Excerpted data —
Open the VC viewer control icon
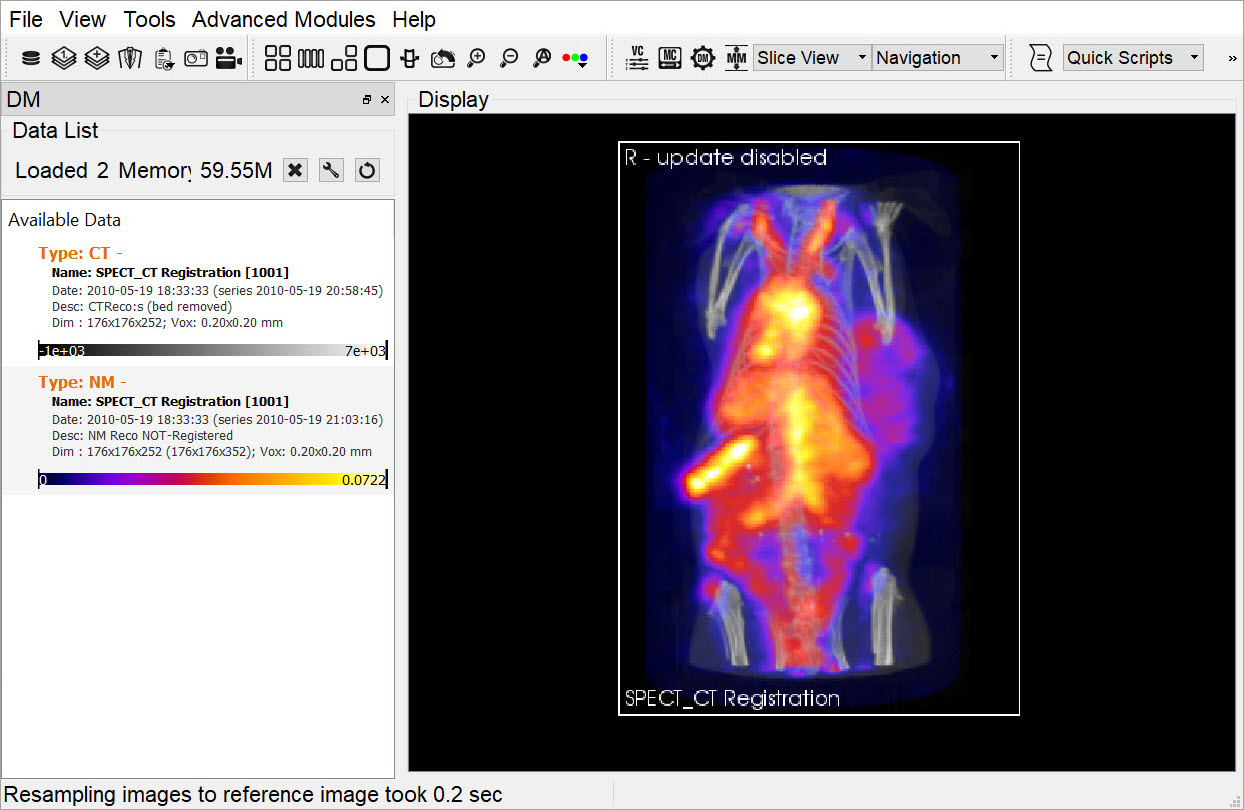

* * *

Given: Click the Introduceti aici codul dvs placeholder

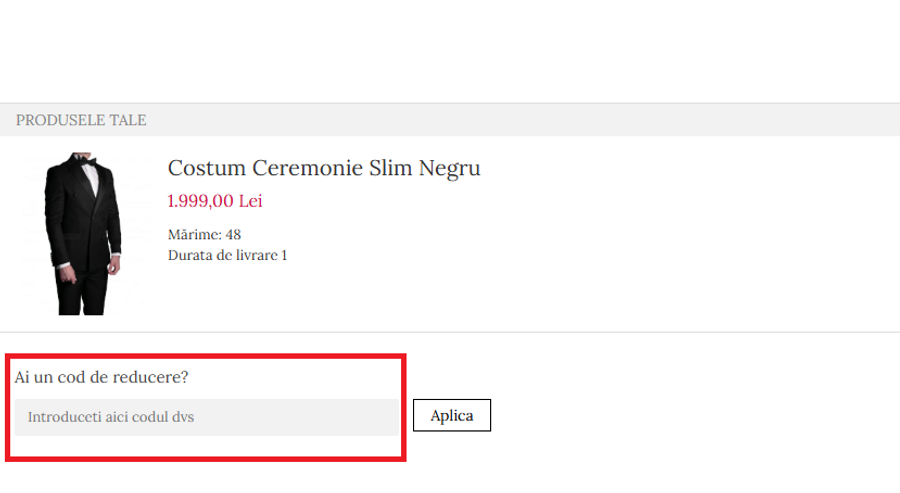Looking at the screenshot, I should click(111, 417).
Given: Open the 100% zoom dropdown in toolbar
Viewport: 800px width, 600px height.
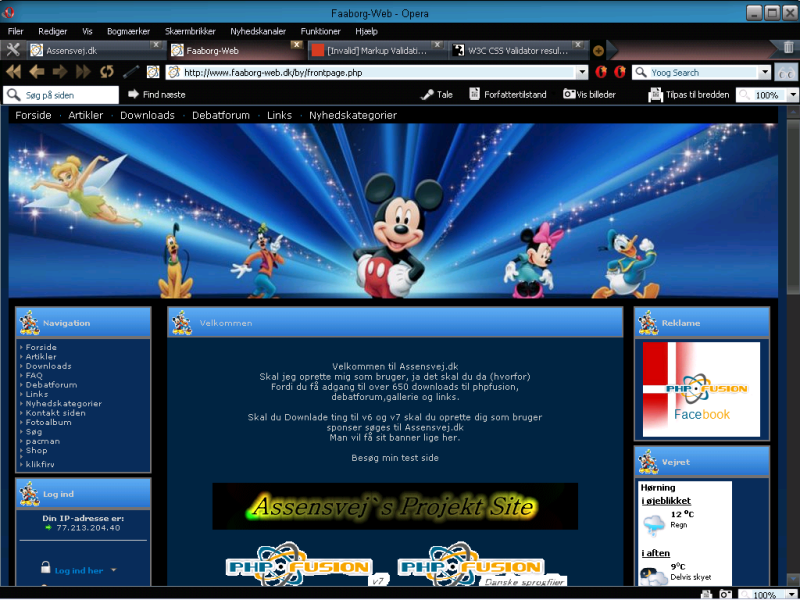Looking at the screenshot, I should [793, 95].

To do — I need every line of the data that has the word "Open"; please list them.

Solution —
Open the VC viewer control icon
Given: Open the 100% zoom dropdown in toolbar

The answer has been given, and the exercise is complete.